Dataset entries
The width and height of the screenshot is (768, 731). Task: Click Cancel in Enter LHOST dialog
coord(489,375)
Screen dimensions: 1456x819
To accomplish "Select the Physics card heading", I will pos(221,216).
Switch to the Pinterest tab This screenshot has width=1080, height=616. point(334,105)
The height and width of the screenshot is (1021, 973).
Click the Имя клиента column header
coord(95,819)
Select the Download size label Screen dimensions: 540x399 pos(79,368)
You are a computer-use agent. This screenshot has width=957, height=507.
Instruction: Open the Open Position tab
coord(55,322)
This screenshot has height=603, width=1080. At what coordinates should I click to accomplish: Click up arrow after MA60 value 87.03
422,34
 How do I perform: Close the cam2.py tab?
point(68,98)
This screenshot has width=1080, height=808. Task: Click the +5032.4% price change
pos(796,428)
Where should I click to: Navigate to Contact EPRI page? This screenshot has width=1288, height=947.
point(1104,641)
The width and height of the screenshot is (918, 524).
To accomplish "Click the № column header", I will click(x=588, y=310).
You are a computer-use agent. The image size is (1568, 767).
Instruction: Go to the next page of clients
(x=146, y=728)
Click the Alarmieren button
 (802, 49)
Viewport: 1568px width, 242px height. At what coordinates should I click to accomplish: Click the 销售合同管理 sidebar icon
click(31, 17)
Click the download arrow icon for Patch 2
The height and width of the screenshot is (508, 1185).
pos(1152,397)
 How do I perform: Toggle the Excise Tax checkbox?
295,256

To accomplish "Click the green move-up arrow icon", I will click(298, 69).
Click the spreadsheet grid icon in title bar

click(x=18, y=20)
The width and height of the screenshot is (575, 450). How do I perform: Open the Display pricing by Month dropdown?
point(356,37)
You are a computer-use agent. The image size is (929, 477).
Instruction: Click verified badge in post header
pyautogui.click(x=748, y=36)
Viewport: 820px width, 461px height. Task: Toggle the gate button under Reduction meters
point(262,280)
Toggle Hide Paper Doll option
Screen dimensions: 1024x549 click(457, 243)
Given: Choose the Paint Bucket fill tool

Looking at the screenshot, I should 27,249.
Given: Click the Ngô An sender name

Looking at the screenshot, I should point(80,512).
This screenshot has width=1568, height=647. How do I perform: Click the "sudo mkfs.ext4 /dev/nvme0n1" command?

Your task
Could you output all of the records above exactly as given?

Written reply
The width and height of the screenshot is (768, 731). Task: Click Cancel in Enter LHOST dialog
coord(489,375)
Screen dimensions: 1456x819
To accomplish "Select the Physics card heading", I will pos(221,216).
Switch to the Pinterest tab This screenshot has width=1080, height=616. point(334,105)
The height and width of the screenshot is (1021, 973).
Click the Имя клиента column header
coord(95,819)
Select the Download size label Screen dimensions: 540x399 pos(79,368)
You are a computer-use agent. This screenshot has width=957, height=507.
Instruction: Open the Open Position tab
coord(55,322)
This screenshot has height=603, width=1080. At what coordinates should I click to accomplish: Click up arrow after MA60 value 87.03
422,34
 How do I perform: Close the cam2.py tab?
point(68,98)
This screenshot has width=1080, height=808. Task: Click the +5032.4% price change
pos(796,428)
Where should I click to: Navigate to Contact EPRI page? This screenshot has width=1288, height=947.
point(1104,641)
The width and height of the screenshot is (918, 524).
To accomplish "Click the № column header", I will click(x=588, y=310).
You are a computer-use agent. The image size is (1568, 767).
Instruction: Go to the next page of clients
(x=146, y=728)
Click the Alarmieren button
 (802, 49)
Viewport: 1568px width, 242px height. At what coordinates should I click to accomplish: Click the 销售合同管理 sidebar icon
click(31, 17)
Click the download arrow icon for Patch 2
The height and width of the screenshot is (508, 1185).
pos(1152,397)
 How do I perform: Toggle the Excise Tax checkbox?
295,256

To accomplish "Click the green move-up arrow icon", I will click(298, 69).
Click the spreadsheet grid icon in title bar

click(x=18, y=20)
The width and height of the screenshot is (575, 450). How do I perform: Open the Display pricing by Month dropdown?
point(356,37)
You are a computer-use agent. The image size is (929, 477).
Instruction: Click verified badge in post header
pyautogui.click(x=748, y=36)
Viewport: 820px width, 461px height. Task: Toggle the gate button under Reduction meters
point(262,280)
Toggle Hide Paper Doll option
Screen dimensions: 1024x549 click(457, 243)
Given: Choose the Paint Bucket fill tool

Looking at the screenshot, I should 27,249.
Given: Click the Ngô An sender name

Looking at the screenshot, I should point(80,512).
This screenshot has width=1568, height=647. How do I perform: Click the "sudo mkfs.ext4 /dev/nvme0n1" command?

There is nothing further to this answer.